_Job_
Put every line of the material below into a Markdown table with two columns, Row for a running number and Line for the line itself. Leave out the blank lines.

++++++

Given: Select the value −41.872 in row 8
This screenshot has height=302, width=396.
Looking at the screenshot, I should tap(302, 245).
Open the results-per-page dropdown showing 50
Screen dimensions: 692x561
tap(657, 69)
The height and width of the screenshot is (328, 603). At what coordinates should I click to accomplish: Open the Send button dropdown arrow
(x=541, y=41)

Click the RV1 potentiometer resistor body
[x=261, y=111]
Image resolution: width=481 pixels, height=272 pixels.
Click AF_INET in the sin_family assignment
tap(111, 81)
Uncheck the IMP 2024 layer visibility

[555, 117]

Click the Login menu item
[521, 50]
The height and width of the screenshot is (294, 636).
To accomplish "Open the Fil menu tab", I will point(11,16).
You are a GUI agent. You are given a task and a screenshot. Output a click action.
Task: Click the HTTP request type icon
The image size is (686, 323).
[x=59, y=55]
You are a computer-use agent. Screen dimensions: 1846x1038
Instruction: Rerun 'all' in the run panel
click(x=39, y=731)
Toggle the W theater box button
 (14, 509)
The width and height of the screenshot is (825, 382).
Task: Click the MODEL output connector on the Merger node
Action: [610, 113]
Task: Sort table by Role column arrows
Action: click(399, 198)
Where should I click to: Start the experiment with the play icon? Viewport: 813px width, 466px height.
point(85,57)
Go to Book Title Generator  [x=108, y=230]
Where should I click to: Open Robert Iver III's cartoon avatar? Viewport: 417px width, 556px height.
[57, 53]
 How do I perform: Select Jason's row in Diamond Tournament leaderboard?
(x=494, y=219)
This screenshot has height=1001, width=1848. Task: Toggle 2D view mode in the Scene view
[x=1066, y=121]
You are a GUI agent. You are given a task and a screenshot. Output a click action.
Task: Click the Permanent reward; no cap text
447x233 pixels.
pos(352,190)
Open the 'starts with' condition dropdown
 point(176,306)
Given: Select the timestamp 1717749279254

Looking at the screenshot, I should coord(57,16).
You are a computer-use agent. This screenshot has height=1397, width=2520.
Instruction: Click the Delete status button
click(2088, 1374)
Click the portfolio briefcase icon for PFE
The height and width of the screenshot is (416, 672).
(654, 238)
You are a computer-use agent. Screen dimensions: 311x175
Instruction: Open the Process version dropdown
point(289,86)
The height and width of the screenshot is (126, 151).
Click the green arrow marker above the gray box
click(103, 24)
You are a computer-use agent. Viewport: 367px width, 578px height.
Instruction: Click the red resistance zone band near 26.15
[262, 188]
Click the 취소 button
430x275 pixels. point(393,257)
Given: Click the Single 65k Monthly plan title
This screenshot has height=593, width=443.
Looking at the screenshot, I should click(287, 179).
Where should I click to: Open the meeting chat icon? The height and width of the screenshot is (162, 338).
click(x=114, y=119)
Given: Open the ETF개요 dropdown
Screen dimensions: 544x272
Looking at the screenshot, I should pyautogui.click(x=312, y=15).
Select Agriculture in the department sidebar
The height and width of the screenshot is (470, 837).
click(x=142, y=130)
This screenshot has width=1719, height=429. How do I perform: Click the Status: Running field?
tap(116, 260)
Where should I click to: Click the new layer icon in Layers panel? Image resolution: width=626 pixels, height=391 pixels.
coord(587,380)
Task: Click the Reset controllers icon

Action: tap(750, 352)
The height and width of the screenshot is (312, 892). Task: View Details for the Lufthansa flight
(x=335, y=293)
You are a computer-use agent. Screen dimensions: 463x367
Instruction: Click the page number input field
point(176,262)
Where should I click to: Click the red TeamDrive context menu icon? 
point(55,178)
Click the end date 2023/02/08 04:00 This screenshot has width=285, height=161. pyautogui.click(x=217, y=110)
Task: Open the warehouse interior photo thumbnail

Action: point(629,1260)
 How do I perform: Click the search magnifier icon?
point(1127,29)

++++++

_Task output_
| Row | Line |
|---|---|
| 1 | Given: Select the value −41.872 in row 8 |
| 2 | This screenshot has height=302, width=396. |
| 3 | Looking at the screenshot, I should tap(302, 245). |
| 4 | Open the results-per-page dropdown showing 50 |
| 5 | Screen dimensions: 692x561 |
| 6 | tap(657, 69) |
| 7 | The height and width of the screenshot is (328, 603). At what coordinates should I click to accomplish: Open the Send button dropdown arrow |
| 8 | (x=541, y=41) |
| 9 | Click the RV1 potentiometer resistor body |
| 10 | [x=261, y=111] |
| 11 | Image resolution: width=481 pixels, height=272 pixels. |
| 12 | Click AF_INET in the sin_family assignment |
| 13 | tap(111, 81) |
| 14 | Uncheck the IMP 2024 layer visibility |
| 15 | [555, 117] |
| 16 | Click the Login menu item |
| 17 | [521, 50] |
| 18 | The height and width of the screenshot is (294, 636). |
| 19 | To accomplish "Open the Fil menu tab", I will point(11,16). |
| 20 | You are a GUI agent. You are given a task and a screenshot. Output a click action. |
| 21 | Task: Click the HTTP request type icon |
| 22 | The image size is (686, 323). |
| 23 | [x=59, y=55] |
| 24 | You are a computer-use agent. Screen dimensions: 1846x1038 |
| 25 | Instruction: Rerun 'all' in the run panel |
| 26 | click(x=39, y=731) |
| 27 | Toggle the W theater box button |
| 28 |  (14, 509) |
| 29 | The width and height of the screenshot is (825, 382). |
| 30 | Task: Click the MODEL output connector on the Merger node |
| 31 | Action: [610, 113] |
| 32 | Task: Sort table by Role column arrows |
| 33 | Action: click(399, 198) |
| 34 | Where should I click to: Start the experiment with the play icon? Viewport: 813px width, 466px height. |
| 35 | point(85,57) |
| 36 | Go to Book Title Generator  [x=108, y=230] |
| 37 | Where should I click to: Open Robert Iver III's cartoon avatar? Viewport: 417px width, 556px height. |
| 38 | [57, 53] |
| 39 |  How do I perform: Select Jason's row in Diamond Tournament leaderboard? |
| 40 | (x=494, y=219) |
| 41 | This screenshot has height=1001, width=1848. Task: Toggle 2D view mode in the Scene view |
| 42 | [x=1066, y=121] |
| 43 | You are a GUI agent. You are given a task and a screenshot. Output a click action. |
| 44 | Task: Click the Permanent reward; no cap text |
| 45 | 447x233 pixels. |
| 46 | pos(352,190) |
| 47 | Open the 'starts with' condition dropdown |
| 48 |  point(176,306) |
| 49 | Given: Select the timestamp 1717749279254 |
| 50 | Looking at the screenshot, I should coord(57,16). |
| 51 | You are a computer-use agent. This screenshot has height=1397, width=2520. |
| 52 | Instruction: Click the Delete status button |
| 53 | click(2088, 1374) |
| 54 | Click the portfolio briefcase icon for PFE |
| 55 | The height and width of the screenshot is (416, 672). |
| 56 | (654, 238) |
| 57 | You are a computer-use agent. Screen dimensions: 311x175 |
| 58 | Instruction: Open the Process version dropdown |
| 59 | point(289,86) |
| 60 | The height and width of the screenshot is (126, 151). |
| 61 | Click the green arrow marker above the gray box |
| 62 | click(103, 24) |
| 63 | You are a computer-use agent. Viewport: 367px width, 578px height. |
| 64 | Instruction: Click the red resistance zone band near 26.15 |
| 65 | [262, 188] |
| 66 | Click the 취소 button |
| 67 | 430x275 pixels. point(393,257) |
| 68 | Given: Click the Single 65k Monthly plan title |
| 69 | This screenshot has height=593, width=443. |
| 70 | Looking at the screenshot, I should click(287, 179). |
| 71 | Where should I click to: Open the meeting chat icon? The height and width of the screenshot is (162, 338). |
| 72 | click(x=114, y=119) |
| 73 | Given: Open the ETF개요 dropdown |
| 74 | Screen dimensions: 544x272 |
| 75 | Looking at the screenshot, I should pyautogui.click(x=312, y=15). |
| 76 | Select Agriculture in the department sidebar |
| 77 | The height and width of the screenshot is (470, 837). |
| 78 | click(x=142, y=130) |
| 79 | This screenshot has width=1719, height=429. How do I perform: Click the Status: Running field? |
| 80 | tap(116, 260) |
| 81 | Where should I click to: Click the new layer icon in Layers panel? Image resolution: width=626 pixels, height=391 pixels. |
| 82 | coord(587,380) |
| 83 | Task: Click the Reset controllers icon |
| 84 | Action: tap(750, 352) |
| 85 | The height and width of the screenshot is (312, 892). Task: View Details for the Lufthansa flight |
| 86 | (x=335, y=293) |
| 87 | You are a computer-use agent. Screen dimensions: 463x367 |
| 88 | Instruction: Click the page number input field |
| 89 | point(176,262) |
| 90 | Where should I click to: Click the red TeamDrive context menu icon?  |
| 91 | point(55,178) |
| 92 | Click the end date 2023/02/08 04:00 This screenshot has width=285, height=161. pyautogui.click(x=217, y=110) |
| 93 | Task: Open the warehouse interior photo thumbnail |
| 94 | Action: point(629,1260) |
| 95 |  How do I perform: Click the search magnifier icon? |
| 96 | point(1127,29) |